* **TEXT PROVIDED**:
^^^^^^^^^^^^^^^^

PMEM could be hot plugged as NUMA node now. But, how to use PMEM as NUMA node
effectively and efficiently is still a question. 

There have been a couple of proposals posted on the mailing list [1] [2].

The patchset is aimed to try a different approach from this proposal [1]
to use PMEM as NUMA nodes.

The approach is designed to follow the below principles:

1. Use PMEM as normal NUMA node, no special gfp flag, zone, zonelist, etc.

2. DRAM first/by default. No surprise to existing applications and default
running. PMEM will not be allocated unless its node is specified explicitly
by NUMA policy. Some applications may be not very sensitive to memory latency,
so they could be placed on PMEM nodes then have hot pages promote to DRAM
gradually.

3. Compatible with current NUMA policy semantics.

4. Don't assume hardware topology. But, the patchset still assumes two tier
heterogeneous memory system. I understood generalizing multi tier heterogeneous
memory had been discussed before. I do agree that is preferred eventually.
However, currently kernel doesn't have such capability yet. When HMAT is fully
ready we definitely could extract NUMA topology from it.

5. Control memory allocation and hot/cold pages promotion/demotion on per VMA
basis.

To achieve the above principles, the design can be summarized by the
following points:

1. Per node global fallback zonelists (include both DRAM and PMEM), use
def_alloc_nodemask to exclude non-DRAM nodes from default allocation unless
they are specified by mempolicy. Currently kernel just can distinguish volatile
and non-volatile memory. So, just build the nodemask by SRAT flag. In the
future it may be better to build the nodemask with more exposed hardware
information, i.e. HMAT attributes so that it could be extended to multi tier
memory system easily.

2. Introduce a new mempolicy, called MPOL_HYBRID to keep other mempolicy
semantics intact. We would like to have memory placement control on per process
or even per VMA granularity. So, mempolicy sounds more reasonable than madvise.
The new mempolicy is mainly used for launching processes on PMEM nodes then
migrate hot pages to DRAM nodes via NUMA balancing. MPOL_BIND could bind to
PMEM nodes too, but migrating to DRAM nodes would just break the semantic of
it. MPOL_PREFERRED can't constraint the allocation to PMEM nodes. So, it sounds
a new mempolicy is needed to fulfill the usecase.

3. The new mempolicy would promote pages to DRAM via NUMA balancing. IMHO, I
don't think kernel is a good place to implement sophisticated hot/cold page
distinguish algorithm due to the complexity and overhead. But, kernel should
have such capability. NUMA balancing sounds like a good start point.

4. Promote twice faulted page. Use PG_promote to track if a page is faulted
twice. This is an optimization to NUMA balancing to reduce the migration
thrashing and overhead for migrating from PMEM.

5. When DRAM has memory pressure, demote page to PMEM via page reclaim path.

^^^^^^^^^^^^^^^^

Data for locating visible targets
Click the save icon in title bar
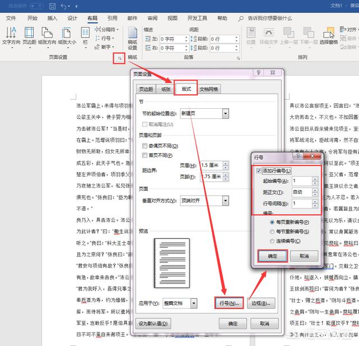 pos(52,6)

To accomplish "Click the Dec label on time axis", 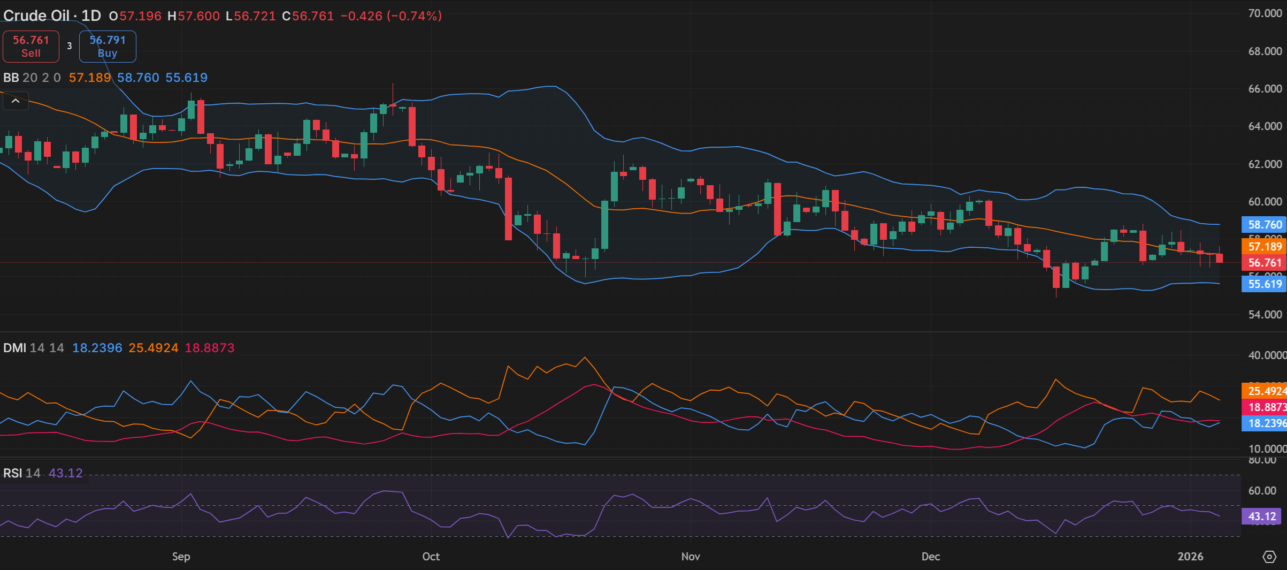I will point(930,557).
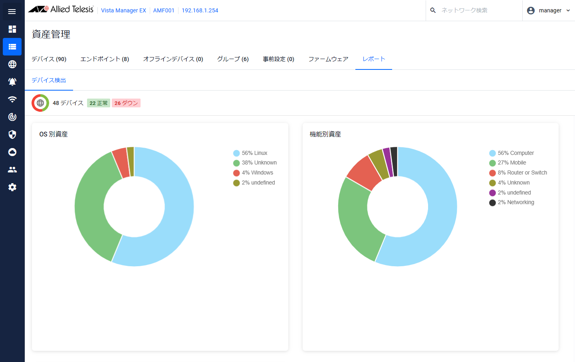Select the asset management list icon
This screenshot has width=575, height=362.
pos(12,47)
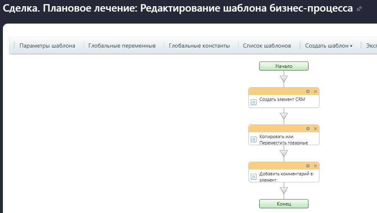The image size is (377, 213).
Task: Click the insert arrow below 'Создать элемент CRM'
Action: point(284,116)
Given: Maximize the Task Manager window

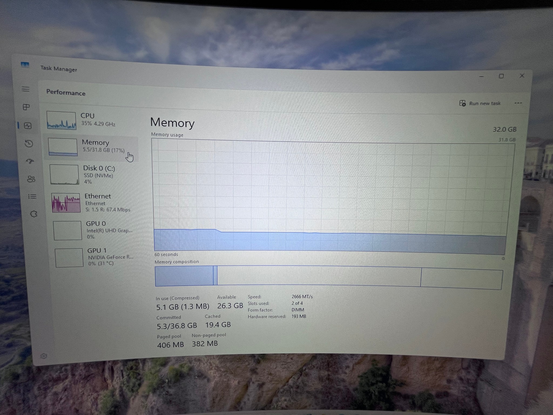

^^^^^^^^^^^^^^^^

* **GIVEN PROBLEM A**: Pick out each line of the rows that contains the string "Task", matching case exactly.
* **GIVEN PROBLEM B**: Carry on the description of the PMEM-as-NUMA-node patchset from the point where it stops.

* **WRITTEN RESPONSE A**:
Task: Click the insert arrow below 'Создать элемент CRM'
Given: Maximize the Task Manager window

* **WRITTEN RESPONSE B**:
This is quite similar to other proposals. Then NUMA balancing will promote
page to DRAM as long as the page is referenced again. But, the
promotion/demotion still assumes two tier main memory. And, the demotion may
break mempolicy.

6. Anonymous page only for the time being since NUMA balancing can't promote
unmapped page cache.

The patchset still misses a some pieces and is pre-mature, but I would like to
post to LKML to gather more feedback and comments and have more eyes on it to
make sure I'm on the right track.

Any comment is welcome.


TODO:

1. Promote page cache. There are a couple of ways to handle this in kernel,
i.e. promote via active LRU in reclaim path on PMEM node, or promote in
mark_page_accessed().

2. Promote/demote HugeTLB. Now HugeTLB is not on LRU and NUMA balancing just
skips it.

3. May place kernel pages (i.e. page table, slabs, etc) on DRAM only.

4. Support the new mempolicy in userspace tools, i.e. numactl.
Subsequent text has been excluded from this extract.